Sift through the material below and return the lines with "computer".

Extracted records section start

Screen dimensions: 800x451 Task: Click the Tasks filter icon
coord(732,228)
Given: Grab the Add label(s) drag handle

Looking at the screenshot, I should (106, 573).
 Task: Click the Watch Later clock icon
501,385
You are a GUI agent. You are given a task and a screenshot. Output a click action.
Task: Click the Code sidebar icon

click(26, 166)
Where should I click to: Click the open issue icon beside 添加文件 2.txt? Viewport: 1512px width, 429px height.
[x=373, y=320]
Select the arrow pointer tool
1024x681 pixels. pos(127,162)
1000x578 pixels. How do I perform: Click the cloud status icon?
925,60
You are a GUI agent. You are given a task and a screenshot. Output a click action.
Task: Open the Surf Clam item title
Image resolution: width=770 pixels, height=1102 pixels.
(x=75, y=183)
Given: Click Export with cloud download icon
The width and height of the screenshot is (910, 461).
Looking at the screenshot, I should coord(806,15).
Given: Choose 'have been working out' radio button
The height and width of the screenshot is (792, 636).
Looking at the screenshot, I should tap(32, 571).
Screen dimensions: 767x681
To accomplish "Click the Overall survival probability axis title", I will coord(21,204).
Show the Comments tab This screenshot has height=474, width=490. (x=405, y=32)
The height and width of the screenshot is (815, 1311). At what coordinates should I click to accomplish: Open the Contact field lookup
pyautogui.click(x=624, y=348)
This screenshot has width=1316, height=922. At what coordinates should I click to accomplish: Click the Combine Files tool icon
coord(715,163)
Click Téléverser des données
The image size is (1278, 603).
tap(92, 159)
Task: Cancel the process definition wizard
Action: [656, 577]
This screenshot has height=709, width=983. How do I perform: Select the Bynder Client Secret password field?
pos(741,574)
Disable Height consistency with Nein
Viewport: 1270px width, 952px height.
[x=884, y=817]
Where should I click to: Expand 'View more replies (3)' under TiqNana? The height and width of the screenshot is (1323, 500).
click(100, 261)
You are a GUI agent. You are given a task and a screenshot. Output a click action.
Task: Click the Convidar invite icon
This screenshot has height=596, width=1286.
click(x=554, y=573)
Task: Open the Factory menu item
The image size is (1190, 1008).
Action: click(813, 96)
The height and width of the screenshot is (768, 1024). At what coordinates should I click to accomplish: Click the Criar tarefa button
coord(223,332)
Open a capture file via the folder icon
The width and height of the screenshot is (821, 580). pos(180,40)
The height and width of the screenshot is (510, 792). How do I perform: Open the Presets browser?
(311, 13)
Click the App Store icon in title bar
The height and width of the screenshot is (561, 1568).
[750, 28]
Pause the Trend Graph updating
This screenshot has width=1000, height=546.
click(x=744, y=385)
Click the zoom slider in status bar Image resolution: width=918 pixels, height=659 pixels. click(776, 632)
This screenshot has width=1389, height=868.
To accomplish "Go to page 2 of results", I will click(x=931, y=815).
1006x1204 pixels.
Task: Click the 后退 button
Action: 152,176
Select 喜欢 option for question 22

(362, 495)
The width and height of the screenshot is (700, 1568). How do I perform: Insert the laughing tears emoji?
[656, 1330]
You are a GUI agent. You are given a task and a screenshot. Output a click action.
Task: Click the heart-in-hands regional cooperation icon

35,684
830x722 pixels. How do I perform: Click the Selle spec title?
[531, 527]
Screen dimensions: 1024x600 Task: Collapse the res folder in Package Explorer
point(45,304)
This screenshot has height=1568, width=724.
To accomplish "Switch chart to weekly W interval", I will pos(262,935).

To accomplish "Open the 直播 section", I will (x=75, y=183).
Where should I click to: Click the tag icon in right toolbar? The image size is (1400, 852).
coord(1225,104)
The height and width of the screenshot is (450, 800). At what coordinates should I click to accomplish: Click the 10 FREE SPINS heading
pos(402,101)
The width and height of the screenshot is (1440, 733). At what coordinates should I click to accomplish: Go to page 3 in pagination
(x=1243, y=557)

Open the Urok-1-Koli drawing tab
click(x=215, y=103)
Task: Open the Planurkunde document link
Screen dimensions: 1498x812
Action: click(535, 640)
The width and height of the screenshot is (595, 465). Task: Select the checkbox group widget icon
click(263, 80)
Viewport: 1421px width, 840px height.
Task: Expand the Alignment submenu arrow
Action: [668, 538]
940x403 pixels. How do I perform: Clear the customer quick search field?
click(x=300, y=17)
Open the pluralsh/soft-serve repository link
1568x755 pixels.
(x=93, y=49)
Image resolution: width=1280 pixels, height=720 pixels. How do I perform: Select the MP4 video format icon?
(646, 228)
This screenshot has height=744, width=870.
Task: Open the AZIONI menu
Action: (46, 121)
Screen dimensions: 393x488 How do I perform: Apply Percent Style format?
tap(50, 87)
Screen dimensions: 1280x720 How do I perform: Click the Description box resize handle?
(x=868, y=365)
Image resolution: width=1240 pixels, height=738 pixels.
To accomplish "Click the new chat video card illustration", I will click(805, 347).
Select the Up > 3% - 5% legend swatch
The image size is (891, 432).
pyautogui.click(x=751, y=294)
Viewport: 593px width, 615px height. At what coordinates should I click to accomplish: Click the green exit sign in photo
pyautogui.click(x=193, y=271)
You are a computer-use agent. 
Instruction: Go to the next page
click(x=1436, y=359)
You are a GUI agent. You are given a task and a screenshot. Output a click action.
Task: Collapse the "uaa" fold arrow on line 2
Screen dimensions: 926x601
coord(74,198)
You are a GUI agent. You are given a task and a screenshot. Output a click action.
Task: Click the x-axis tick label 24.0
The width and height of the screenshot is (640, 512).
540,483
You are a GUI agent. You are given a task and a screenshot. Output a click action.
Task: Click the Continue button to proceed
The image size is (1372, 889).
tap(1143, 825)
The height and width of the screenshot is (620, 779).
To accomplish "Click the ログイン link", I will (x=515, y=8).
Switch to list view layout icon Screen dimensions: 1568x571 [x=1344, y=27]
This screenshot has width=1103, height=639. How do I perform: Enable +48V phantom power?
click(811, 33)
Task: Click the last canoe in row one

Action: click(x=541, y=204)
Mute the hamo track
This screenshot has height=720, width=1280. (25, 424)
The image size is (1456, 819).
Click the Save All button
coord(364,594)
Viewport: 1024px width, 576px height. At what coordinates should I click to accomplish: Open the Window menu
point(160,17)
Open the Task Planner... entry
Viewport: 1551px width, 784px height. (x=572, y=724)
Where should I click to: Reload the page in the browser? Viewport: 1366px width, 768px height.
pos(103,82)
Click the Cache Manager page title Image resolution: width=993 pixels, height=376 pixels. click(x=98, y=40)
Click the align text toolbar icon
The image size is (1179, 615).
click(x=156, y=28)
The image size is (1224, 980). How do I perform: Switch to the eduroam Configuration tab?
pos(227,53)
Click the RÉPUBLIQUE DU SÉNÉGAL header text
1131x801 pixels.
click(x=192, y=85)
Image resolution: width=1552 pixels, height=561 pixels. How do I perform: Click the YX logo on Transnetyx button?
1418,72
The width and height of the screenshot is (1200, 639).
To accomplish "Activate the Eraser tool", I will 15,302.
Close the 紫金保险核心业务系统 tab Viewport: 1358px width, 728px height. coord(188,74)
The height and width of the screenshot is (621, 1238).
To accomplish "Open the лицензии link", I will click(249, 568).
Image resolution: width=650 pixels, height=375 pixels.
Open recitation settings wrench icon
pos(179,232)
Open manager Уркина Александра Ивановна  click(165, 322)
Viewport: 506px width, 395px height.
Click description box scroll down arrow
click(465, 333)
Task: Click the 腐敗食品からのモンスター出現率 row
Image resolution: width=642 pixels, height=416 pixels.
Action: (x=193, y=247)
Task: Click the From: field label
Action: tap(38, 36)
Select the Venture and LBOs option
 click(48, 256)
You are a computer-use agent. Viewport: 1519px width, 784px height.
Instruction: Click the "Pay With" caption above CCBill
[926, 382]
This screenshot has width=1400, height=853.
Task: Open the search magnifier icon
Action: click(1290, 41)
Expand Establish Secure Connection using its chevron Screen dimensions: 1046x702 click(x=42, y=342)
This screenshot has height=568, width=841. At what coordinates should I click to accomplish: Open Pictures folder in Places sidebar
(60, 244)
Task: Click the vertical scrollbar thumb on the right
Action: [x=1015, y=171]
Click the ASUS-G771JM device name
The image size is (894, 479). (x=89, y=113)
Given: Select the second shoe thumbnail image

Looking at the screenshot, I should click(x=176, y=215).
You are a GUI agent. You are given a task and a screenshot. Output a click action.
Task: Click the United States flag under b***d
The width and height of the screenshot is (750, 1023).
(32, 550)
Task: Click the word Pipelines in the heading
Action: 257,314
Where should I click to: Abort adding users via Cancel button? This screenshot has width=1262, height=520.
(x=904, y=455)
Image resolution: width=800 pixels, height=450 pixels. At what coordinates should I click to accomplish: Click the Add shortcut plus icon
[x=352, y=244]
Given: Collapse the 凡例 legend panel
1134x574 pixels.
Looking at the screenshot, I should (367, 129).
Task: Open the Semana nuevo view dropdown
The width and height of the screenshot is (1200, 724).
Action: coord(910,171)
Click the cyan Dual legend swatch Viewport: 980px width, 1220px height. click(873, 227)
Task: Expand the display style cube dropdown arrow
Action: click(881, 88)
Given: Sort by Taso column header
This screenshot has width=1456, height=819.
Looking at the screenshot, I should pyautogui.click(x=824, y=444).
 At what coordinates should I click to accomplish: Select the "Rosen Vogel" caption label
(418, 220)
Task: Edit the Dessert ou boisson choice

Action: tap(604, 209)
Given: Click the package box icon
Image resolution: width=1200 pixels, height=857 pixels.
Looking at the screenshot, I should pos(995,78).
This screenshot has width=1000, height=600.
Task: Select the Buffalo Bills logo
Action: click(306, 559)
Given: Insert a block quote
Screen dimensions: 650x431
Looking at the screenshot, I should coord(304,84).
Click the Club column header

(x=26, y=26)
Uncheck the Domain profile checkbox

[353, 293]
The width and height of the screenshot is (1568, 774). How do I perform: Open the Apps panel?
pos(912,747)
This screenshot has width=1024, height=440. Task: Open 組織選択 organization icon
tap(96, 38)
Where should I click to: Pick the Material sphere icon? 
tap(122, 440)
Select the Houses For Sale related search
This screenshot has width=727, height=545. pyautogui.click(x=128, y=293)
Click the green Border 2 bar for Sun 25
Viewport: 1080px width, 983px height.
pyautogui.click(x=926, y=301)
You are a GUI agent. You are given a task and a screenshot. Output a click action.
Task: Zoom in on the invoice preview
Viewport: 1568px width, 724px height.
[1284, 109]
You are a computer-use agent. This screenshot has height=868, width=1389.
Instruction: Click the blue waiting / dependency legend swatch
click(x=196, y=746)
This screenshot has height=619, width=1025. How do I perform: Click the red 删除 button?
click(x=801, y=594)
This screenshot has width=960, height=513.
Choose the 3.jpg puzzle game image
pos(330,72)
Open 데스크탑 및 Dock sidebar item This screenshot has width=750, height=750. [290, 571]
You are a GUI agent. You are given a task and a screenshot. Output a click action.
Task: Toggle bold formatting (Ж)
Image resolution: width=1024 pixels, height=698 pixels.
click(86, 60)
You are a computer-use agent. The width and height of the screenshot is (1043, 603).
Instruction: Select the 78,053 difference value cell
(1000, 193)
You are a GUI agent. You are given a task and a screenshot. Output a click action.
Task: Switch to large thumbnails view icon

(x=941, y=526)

Extracted records section end

**Result of this task:**
You are a computer-use agent. 
You are a computer-use agent. Viewport: 1519px width, 784px height.
You are a computer-use agent. This screenshot has height=868, width=1389.
You are a computer-use agent. The width and height of the screenshot is (1043, 603).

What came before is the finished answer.